Welcome to SEHAT, an interactive Predictive Health Application designed to forecast the likelihood of diabetes and heart disease. Utilizing Streamlit and pre-trained machine learning models, this application provides real-time predictions to empower users with valuable health insights.

Project Overview

SEHAT is a user-friendly web application that offers predictive insights into two major health concerns:

  1. Diabetes Prediction
  2. Heart Disease Prediction

Each section allows users to input specific health parameters, which are then processed by pre-trained machine learning models to provide immediate predictions.

Repository Link

You can find the repository here.

Application Sections

1. Diabetes Prediction

Users can input the following health parameters:

  • Number of pregnancies
  • Glucose level
  • Blood pressure
  • Skin thickness
  • Insulin level
  • BMI
  • Diabetes pedigree function
  • Age

The application uses a pre-loaded diabetes prediction model to process these inputs and generate a prediction on the potential presence or absence of diabetes.

2. Heart Disease Prediction

Users can input the following medical attributes:

  • Age
  • Sex
  • Chest pain type
  • Resting blood pressure
  • Serum cholesterol level
  • Fasting blood sugar
  • Electrocardiographic results
  • Maximum heart rate achieved
  • Exercise-induced angina
  • ST depression induced by exercise
  • Slope of the peak exercise ST segment
  • Major vessels colored by fluoroscopy
  • Thalassemia condition

The application uses a pre-trained heart disease prediction model to assess the likelihood of heart disease based on the provided details.

Key Features

  • Real-Time Predictions: Immediate insights into potential health conditions.
  • User-Friendly Interface: Easy-to-use interface accommodating users from diverse backgrounds.
  • Interactive Input Forms: Seamlessly input health parameters and trigger predictions with intuitive buttons.
  • Educational Insights: Understand the correlation between health metrics and the likelihood of developing diabetes or heart disease.

Project Goals

1. Accessibility and User-Friendly Interface

Create an intuitive and easy-to-use interface accessible to individuals from diverse backgrounds and varying levels of technical proficiency.

2. Health Risk Assessment

Facilitate rapid health risk assessments through predictive models, assisting users in understanding their risk factors and encouraging them to seek professional medical advice.

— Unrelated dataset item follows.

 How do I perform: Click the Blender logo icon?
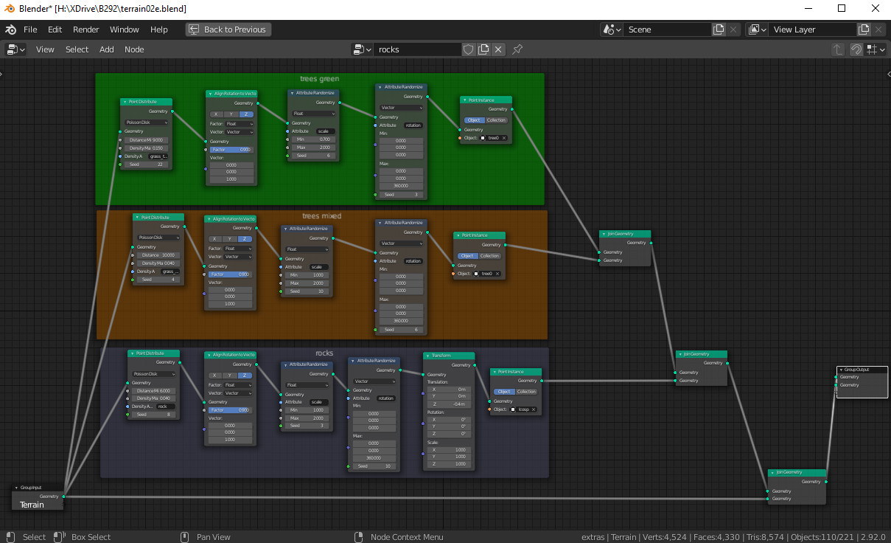click(10, 30)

3. Encouraging Proactive Healthcare Measures

Foster a proactive approach to healthcare by promoting early awareness and intervention. Encourage users to take informed steps towards managing their health.

4. Education and Health Literacy

Enhance users' understanding of how their health metrics correlate with the risk of developing diabetes or heart disease, fostering a greater sense of personal responsibility for health maintenance.

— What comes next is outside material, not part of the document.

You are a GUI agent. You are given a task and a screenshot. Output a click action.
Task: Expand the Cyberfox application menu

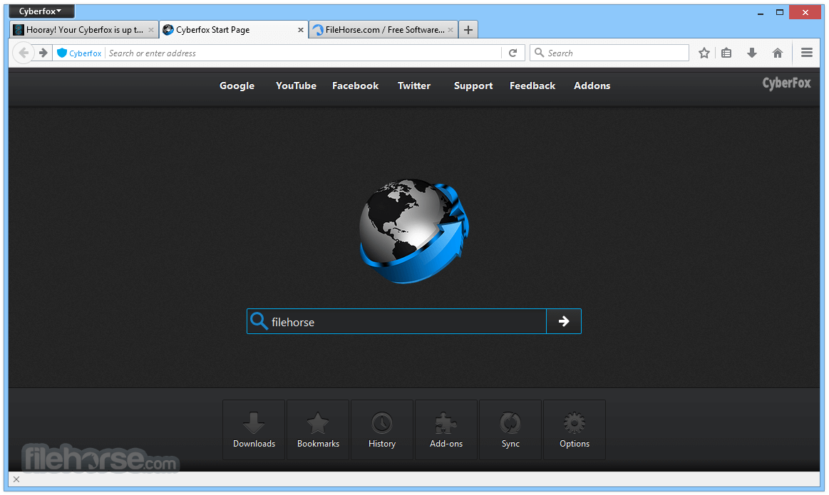41,11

5. Ethical and Informed Use of Predictive Technology

Emphasize the ethical and responsible use of predictive technology. Interpret predictive outcomes as indicators rather than conclusive diagnoses, highlighting the necessity of consulting healthcare professionals.

Getting Started

Prerequisites

  • Python 3.x
  • Streamlit
  • Pre-trained machine learning models for diabetes and heart disease prediction

Installation

  1. Clone the repository:
    git clone https://github.com/MITTALBHAVYA/SEHAT-miniProject-sem5-
  2. Navigate to the project directory:
    cd SEHAT
  3. Install the required dependencies:
    pip install -r requirements.txt

Running the Application

Start the Streamlit application:

streamlit run app.py

Contributing

If you'd like to contribute to this project, feel free to fork the repository and submit a pull request with your improvements or additional features.

License

This project is open-source and available under the MIT License.

Acknowledgments

I would like to thank my mentors, colleagues, and the online health and machine learning communities for their support and resources throughout the development of this project.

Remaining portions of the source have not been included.